===== Data shown =====

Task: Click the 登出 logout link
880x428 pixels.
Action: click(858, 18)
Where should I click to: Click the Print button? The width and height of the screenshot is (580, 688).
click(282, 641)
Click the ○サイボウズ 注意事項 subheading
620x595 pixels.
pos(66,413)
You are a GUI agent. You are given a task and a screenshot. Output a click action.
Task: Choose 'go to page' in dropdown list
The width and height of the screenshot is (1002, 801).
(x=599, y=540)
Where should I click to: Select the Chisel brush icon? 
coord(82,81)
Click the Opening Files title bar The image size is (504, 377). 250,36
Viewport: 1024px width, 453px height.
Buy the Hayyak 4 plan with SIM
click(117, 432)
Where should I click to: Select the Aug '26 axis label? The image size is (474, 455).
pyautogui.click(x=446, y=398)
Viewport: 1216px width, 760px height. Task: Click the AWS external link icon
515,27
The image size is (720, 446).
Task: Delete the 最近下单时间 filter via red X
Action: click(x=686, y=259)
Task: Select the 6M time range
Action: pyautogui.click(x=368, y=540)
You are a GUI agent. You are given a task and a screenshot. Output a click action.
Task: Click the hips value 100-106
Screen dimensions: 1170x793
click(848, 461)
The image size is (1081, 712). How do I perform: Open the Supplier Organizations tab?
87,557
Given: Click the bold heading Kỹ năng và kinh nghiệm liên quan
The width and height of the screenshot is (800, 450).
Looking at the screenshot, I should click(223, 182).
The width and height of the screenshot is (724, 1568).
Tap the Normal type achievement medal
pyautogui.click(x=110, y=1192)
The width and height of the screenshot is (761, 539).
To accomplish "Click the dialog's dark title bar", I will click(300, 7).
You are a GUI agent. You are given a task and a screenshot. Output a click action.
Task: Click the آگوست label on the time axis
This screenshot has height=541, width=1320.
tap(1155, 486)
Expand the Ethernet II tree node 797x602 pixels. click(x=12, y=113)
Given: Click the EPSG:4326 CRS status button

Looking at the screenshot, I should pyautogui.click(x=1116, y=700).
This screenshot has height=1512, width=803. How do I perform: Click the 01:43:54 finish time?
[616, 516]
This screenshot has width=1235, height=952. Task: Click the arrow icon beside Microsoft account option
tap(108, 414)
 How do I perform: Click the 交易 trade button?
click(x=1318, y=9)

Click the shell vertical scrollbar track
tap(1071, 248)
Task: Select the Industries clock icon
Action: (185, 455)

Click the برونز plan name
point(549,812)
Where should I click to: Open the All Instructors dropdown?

=====

What the exercise asks:
Write out the data exactly as it stands.

Task output:
Task: Click the 登出 logout link
880x428 pixels.
Action: click(858, 18)
Where should I click to: Click the Print button? The width and height of the screenshot is (580, 688).
click(282, 641)
Click the ○サイボウズ 注意事項 subheading
620x595 pixels.
pos(66,413)
You are a GUI agent. You are given a task and a screenshot. Output a click action.
Task: Choose 'go to page' in dropdown list
The width and height of the screenshot is (1002, 801).
(x=599, y=540)
Where should I click to: Select the Chisel brush icon? 
coord(82,81)
Click the Opening Files title bar The image size is (504, 377). 250,36
Viewport: 1024px width, 453px height.
Buy the Hayyak 4 plan with SIM
click(117, 432)
Where should I click to: Select the Aug '26 axis label? The image size is (474, 455).
pyautogui.click(x=446, y=398)
Viewport: 1216px width, 760px height. Task: Click the AWS external link icon
515,27
The image size is (720, 446).
Task: Delete the 最近下单时间 filter via red X
Action: click(x=686, y=259)
Task: Select the 6M time range
Action: pyautogui.click(x=368, y=540)
You are a GUI agent. You are given a task and a screenshot. Output a click action.
Task: Click the hips value 100-106
Screen dimensions: 1170x793
click(848, 461)
The image size is (1081, 712). How do I perform: Open the Supplier Organizations tab?
87,557
Given: Click the bold heading Kỹ năng và kinh nghiệm liên quan
The width and height of the screenshot is (800, 450).
Looking at the screenshot, I should click(223, 182).
The width and height of the screenshot is (724, 1568).
Tap the Normal type achievement medal
pyautogui.click(x=110, y=1192)
The width and height of the screenshot is (761, 539).
To accomplish "Click the dialog's dark title bar", I will click(300, 7).
You are a GUI agent. You are given a task and a screenshot. Output a click action.
Task: Click the آگوست label on the time axis
This screenshot has height=541, width=1320.
tap(1155, 486)
Expand the Ethernet II tree node 797x602 pixels. click(x=12, y=113)
Given: Click the EPSG:4326 CRS status button

Looking at the screenshot, I should pyautogui.click(x=1116, y=700).
This screenshot has height=1512, width=803. How do I perform: Click the 01:43:54 finish time?
[616, 516]
This screenshot has width=1235, height=952. Task: Click the arrow icon beside Microsoft account option
tap(108, 414)
 How do I perform: Click the 交易 trade button?
click(x=1318, y=9)

Click the shell vertical scrollbar track
tap(1071, 248)
Task: Select the Industries clock icon
Action: (185, 455)

Click the برونز plan name
point(549,812)
Where should I click to: Open the All Instructors dropdown?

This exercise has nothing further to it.